┌──

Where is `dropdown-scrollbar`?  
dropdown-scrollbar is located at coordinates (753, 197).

└──
┌──

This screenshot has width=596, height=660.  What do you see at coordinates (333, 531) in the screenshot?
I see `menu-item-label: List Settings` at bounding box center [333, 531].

└──
┌──

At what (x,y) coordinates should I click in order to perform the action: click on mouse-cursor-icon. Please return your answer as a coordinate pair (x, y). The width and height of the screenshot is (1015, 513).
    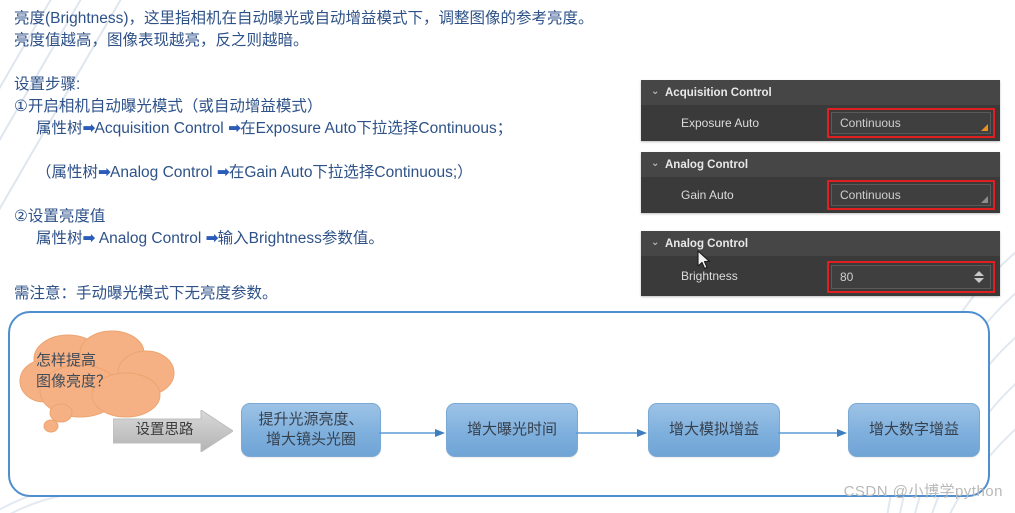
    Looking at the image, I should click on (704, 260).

└──

> Job
Extract every line above that contains the string "width", treating uppercase and lowercase letters as distinct.

> Result of the task
This screenshot has width=596, height=660.  What do you see at coordinates (333, 531) in the screenshot?
At what (x,y) coordinates should I click in order to perform the action: click on mouse-cursor-icon. Please return your answer as a coordinate pair (x, y). The width and height of the screenshot is (1015, 513).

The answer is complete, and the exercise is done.